Nothing should be left out: output all of the entries exactly.

▶ _Material supplied_:
##########
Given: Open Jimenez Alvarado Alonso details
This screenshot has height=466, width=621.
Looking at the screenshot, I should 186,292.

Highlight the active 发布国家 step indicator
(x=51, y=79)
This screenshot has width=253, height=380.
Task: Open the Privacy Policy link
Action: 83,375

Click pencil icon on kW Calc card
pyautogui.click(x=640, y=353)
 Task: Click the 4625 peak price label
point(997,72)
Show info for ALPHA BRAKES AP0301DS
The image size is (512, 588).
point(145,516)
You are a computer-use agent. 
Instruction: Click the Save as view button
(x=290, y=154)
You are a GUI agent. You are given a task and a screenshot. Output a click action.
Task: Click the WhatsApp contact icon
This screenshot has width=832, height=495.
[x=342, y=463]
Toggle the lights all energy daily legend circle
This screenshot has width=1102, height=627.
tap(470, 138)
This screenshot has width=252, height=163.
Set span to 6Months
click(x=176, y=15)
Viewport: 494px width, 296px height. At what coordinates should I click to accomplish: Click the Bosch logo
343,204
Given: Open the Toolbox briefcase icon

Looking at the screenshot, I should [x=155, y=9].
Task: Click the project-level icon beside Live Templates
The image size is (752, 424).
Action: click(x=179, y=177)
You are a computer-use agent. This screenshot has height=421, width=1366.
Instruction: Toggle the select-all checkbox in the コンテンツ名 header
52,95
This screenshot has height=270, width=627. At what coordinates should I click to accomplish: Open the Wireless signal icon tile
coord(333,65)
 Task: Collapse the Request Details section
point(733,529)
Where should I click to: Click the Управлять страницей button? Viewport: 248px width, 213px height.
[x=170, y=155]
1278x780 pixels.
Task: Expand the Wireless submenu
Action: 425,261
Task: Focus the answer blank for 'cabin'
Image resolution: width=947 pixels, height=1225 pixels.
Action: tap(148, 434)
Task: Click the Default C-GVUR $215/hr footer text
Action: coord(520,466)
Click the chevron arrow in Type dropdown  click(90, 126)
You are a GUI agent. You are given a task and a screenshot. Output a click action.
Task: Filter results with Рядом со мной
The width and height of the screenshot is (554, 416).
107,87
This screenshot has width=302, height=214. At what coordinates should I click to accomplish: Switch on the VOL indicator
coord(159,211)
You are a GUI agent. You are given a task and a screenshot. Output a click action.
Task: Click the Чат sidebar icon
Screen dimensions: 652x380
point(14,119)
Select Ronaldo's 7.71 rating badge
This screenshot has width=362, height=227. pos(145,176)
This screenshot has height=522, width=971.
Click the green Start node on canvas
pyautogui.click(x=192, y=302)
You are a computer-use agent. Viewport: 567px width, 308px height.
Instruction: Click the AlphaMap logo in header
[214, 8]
##########
▶ _Expected answer_:
Given: Open Jimenez Alvarado Alonso details
This screenshot has height=466, width=621.
Looking at the screenshot, I should 186,292.

Highlight the active 发布国家 step indicator
(x=51, y=79)
This screenshot has width=253, height=380.
Task: Open the Privacy Policy link
Action: 83,375

Click pencil icon on kW Calc card
pyautogui.click(x=640, y=353)
 Task: Click the 4625 peak price label
point(997,72)
Show info for ALPHA BRAKES AP0301DS
The image size is (512, 588).
point(145,516)
You are a computer-use agent. 
Instruction: Click the Save as view button
(x=290, y=154)
You are a GUI agent. You are given a task and a screenshot. Output a click action.
Task: Click the WhatsApp contact icon
This screenshot has width=832, height=495.
[x=342, y=463]
Toggle the lights all energy daily legend circle
This screenshot has width=1102, height=627.
tap(470, 138)
This screenshot has width=252, height=163.
Set span to 6Months
click(x=176, y=15)
Viewport: 494px width, 296px height. At what coordinates should I click to accomplish: Click the Bosch logo
343,204
Given: Open the Toolbox briefcase icon

Looking at the screenshot, I should [x=155, y=9].
Task: Click the project-level icon beside Live Templates
The image size is (752, 424).
Action: click(x=179, y=177)
You are a computer-use agent. This screenshot has height=421, width=1366.
Instruction: Toggle the select-all checkbox in the コンテンツ名 header
52,95
This screenshot has height=270, width=627. At what coordinates should I click to accomplish: Open the Wireless signal icon tile
coord(333,65)
 Task: Collapse the Request Details section
point(733,529)
Where should I click to: Click the Управлять страницей button? Viewport: 248px width, 213px height.
[x=170, y=155]
1278x780 pixels.
Task: Expand the Wireless submenu
Action: 425,261
Task: Focus the answer blank for 'cabin'
Image resolution: width=947 pixels, height=1225 pixels.
Action: tap(148, 434)
Task: Click the Default C-GVUR $215/hr footer text
Action: coord(520,466)
Click the chevron arrow in Type dropdown  click(90, 126)
You are a GUI agent. You are given a task and a screenshot. Output a click action.
Task: Filter results with Рядом со мной
The width and height of the screenshot is (554, 416).
107,87
This screenshot has width=302, height=214. At what coordinates should I click to accomplish: Switch on the VOL indicator
coord(159,211)
You are a GUI agent. You are given a task and a screenshot. Output a click action.
Task: Click the Чат sidebar icon
Screen dimensions: 652x380
point(14,119)
Select Ronaldo's 7.71 rating badge
This screenshot has width=362, height=227. pos(145,176)
This screenshot has height=522, width=971.
Click the green Start node on canvas
pyautogui.click(x=192, y=302)
You are a computer-use agent. Viewport: 567px width, 308px height.
Instruction: Click the AlphaMap logo in header
[214, 8]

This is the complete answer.